A search term comes from UI to search entities of a table. The order that these search results should show up in UI is like this:
First: exact match
Second: starts with that term
Third: contains a word of that term
Forth: ends with that term
Fifth: contains the term in any matter
So I first got the entities from DB:
result = entities.Where(e => e.Name.Contains(searchTerm)).ToList();
And then I rearranged them in memory:
var sortedEntities = result.Where(e => e.Name.ToLower() == searchTerm.ToLower())
.Union(result.Where(e => e.Name.StartsWith(searchTerm, StringComparison.OrdinalIgnoreCase)))
.Union(result.Where(e => e.Name.Contains($" {searchTerm} ")))
.Union(result.Where(e => e.Name.EndsWith(searchTerm, StringComparison.OrdinalIgnoreCase)))
.Union(result.Where(e => e.Name.Contains(searchTerm)));
It was working fine until I added paging. Now if an exact match is on page 2 (in data coming from DB) it won't show up first.
The only solution I can think of is to separate the requests (so 5 requests in this case) and keep track of page size manually. My question is that is there a way to tell DB to respect that order and get the sorted data in one DB trip?

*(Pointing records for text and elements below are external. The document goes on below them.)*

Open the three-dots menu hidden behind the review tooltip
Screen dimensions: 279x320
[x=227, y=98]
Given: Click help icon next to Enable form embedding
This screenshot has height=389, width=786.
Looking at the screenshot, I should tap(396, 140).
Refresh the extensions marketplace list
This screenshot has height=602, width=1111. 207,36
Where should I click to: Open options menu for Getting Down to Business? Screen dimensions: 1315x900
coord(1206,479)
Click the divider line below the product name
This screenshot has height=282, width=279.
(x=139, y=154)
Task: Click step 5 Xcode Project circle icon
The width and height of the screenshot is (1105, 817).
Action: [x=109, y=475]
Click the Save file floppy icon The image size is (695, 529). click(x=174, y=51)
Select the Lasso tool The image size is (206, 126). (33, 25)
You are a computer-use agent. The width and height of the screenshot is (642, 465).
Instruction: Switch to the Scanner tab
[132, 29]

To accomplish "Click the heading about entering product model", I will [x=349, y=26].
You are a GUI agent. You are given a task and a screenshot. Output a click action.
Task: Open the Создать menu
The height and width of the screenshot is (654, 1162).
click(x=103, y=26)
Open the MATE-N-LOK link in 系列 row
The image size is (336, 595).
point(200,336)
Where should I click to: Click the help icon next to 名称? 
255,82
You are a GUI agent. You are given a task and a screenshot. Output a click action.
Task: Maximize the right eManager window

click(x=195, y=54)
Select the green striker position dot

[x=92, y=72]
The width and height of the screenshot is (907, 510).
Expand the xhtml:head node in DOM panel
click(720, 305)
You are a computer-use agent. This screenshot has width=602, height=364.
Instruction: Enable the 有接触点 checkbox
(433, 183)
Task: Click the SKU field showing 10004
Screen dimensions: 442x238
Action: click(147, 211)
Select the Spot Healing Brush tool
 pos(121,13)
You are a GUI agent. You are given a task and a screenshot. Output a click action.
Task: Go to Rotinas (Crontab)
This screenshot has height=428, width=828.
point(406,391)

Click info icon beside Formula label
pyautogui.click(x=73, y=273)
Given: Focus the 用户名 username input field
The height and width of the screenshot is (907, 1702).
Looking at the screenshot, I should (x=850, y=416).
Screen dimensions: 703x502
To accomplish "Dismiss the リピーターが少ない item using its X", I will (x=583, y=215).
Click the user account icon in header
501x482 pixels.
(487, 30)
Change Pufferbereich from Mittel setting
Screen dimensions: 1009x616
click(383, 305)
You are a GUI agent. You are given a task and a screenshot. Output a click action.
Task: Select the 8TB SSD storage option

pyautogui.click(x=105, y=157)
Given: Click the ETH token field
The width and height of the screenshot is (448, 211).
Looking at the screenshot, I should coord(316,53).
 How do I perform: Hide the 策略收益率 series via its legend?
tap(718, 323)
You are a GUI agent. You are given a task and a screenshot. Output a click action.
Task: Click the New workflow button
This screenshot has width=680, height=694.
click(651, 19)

It took me some time to realize that you use Union in an attempt to order data by "match strength": first the ones that match exactly, then the ones that match with different case, etc. When I see Unions with predicates my Pavlov-conditioned mind translates it into ORs. I had to switch from thinking fast to slow.
So the problem is that there is no predictable sorting. No doubt, the chained Union statements do produce a deterministic final sort order, but it's not necessarily the order of the Unions, because each Union also executes an implicit Distinct. The general rule is, if you want a specific sort order, use OrderBy methods.
Having said that, and taking...
var result = entities
.Where(e => e.Name.Contains(searchTerm))
.Skip((pageNumber - 1) * pageSize)
.Take(pageSize).ToList();
...the desired result seems to be obtainable by:
var sortedEntities = result
.OrderByDescending(e => e.Name == searchTerm)
.ThenByDescending(e => e.Name.ToLower() == searchTerm.ToLower())
.ThenByDescending(e => e.Name.StartsWith(searchTerm, StringComparison.OrdinalIgnoreCase))
... etc.
(descending, because false orders before true)
However, if there are more matches than pageSize the ordering will be too late. If pageSize = 20 and item 21 is the first exact match this item will not be on page 1. Which means: the ordering should be done before paging.
The first step would be to remove the .ToList() from the first statement. If you remove it, the first statement is an IQueryable expression and Entity Framework is able to combine the full statement into one SQL statement. The next step would be to move Skip/Take to the end of the full statement and it'll also be part of the SQL.
var result = entities.Where(e => e.Name.Contains(searchTerm));
var sortedEntities = result
.OrderByDescending(e => e.Name == searchTerm)
.ThenByDescending(e => e.Name.ToLower() == searchTerm.ToLower())
.ThenByDescending(e => e.Name.StartsWith(searchTerm, StringComparison.OrdinalIgnoreCase))
... etc
.Skip((pageNumber - 1) * pageSize)
.Take(pageSize).ToList();
But now a new problem blows in.
Since string comparison with StringComparison.OrdinalIgnoreCase isn't supported Entity Framework will auto-switch to client-side evaluation for part of the statement. All of the filtered results will be returned from the database, but most of the the ordering and all of the paging will be done in memory.
That may not be too bad when the filter is narrow, but very bad when it's wide. So, ultimately, to do this right, you have to remove StringComparison.OrdinalIgnoreCase and settle with a somewhat less refined match strength. Bringing us to the
End result:
var result = entities.Where(e => e.Name.Contains(searchTerm));
var sortedEntities = result
.OrderByDescending(e => e.Name == searchTerm)
.ThenByDescending(e => e.Name.StartsWith(searchTerm))
.ThenByDescending(e => e.Name.Contains($" {searchTerm} "))
.ThenByDescending(e => e.Name.EndsWith(searchTerm))
.ThenByDescending(e => e.Name.Contains(searchTerm))
.Skip((pageNumber - 1) * pageSize)
.Take(pageSize).ToList();
Why "less refined"? Because, according your comments, the database collation isn't case sensitive, so SQL can't distinguish exact matches by case without adding COLLATE statements. That's something we can't do with LINQ.

Related

How can I use a method to add a filter on a property in Entity Framework Core?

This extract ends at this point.